As to this problem, I just did it in my head to find the simplest solution for the waiter. 7 mixed fruit came up right away so I stopped there.
July 16th, 2007 at 1:14 am
“Your comic is fucking shit.
Please do the world a favour and stop making it.”
I’m surprised this dude got through the captcha. Poor angry morons.
July 16th, 2007 at 1:21 am
Not to be confused with “THE fucking shit”, which, believe it or not, means something completely different.
July 16th, 2007 at 9:41 am
Just for sake of completeness, my haskell solution:
import List
krec items taken limit
| s == limit = [taken]
| s > limit = []
| s (krec items (x:taken) limit)) items)
where s = (sum taken)
main = print (nub (map sort (krec [580,420,355,335,275,215] [] 1505)))

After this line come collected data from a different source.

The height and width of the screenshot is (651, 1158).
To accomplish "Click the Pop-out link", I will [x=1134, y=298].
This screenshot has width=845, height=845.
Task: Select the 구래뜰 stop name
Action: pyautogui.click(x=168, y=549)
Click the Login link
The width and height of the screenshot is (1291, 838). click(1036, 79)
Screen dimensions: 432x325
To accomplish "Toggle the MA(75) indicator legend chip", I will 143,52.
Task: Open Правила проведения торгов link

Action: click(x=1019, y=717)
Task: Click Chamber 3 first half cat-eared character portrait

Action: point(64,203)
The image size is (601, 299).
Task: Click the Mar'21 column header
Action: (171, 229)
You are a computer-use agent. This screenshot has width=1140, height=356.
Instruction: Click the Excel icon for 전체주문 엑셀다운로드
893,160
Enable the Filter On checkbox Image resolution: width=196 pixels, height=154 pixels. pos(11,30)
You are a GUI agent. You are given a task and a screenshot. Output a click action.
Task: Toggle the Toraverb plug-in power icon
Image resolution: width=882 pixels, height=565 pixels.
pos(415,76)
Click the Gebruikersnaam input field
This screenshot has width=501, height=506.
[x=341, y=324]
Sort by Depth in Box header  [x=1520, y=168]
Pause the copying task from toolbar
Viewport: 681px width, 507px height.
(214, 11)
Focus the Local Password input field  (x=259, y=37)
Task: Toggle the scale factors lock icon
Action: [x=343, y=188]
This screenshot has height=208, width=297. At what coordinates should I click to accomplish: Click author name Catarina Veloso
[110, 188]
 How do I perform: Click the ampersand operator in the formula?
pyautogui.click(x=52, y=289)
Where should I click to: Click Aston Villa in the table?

(Note that prices identify items so you dont need to keep names or anything)
July 16th, 2007 at 9:43 am
At least that’s quite a subtle problem. Right now I can’t debug my own javascript without a web tute. The embarrassing thing is that I’m doing an engineering degree…
On a totally unrelated note, the comic rss and blag rss should be combined.
July 16th, 2007 at 7:00 pm
That comic is again brilliant. And this discussion even funnier. And the spam protection should be more difficult :)
July 16th, 2007 at 11:40 pm
What, like making people come up with solutions to mathematics problems? (but please don’t ask me to write code it’s been years =D )
July 17th, 2007 at 6:57 pm
Agreed, the spam protection should require at least basic algebra. (but not BASIC, or Al-Gebra)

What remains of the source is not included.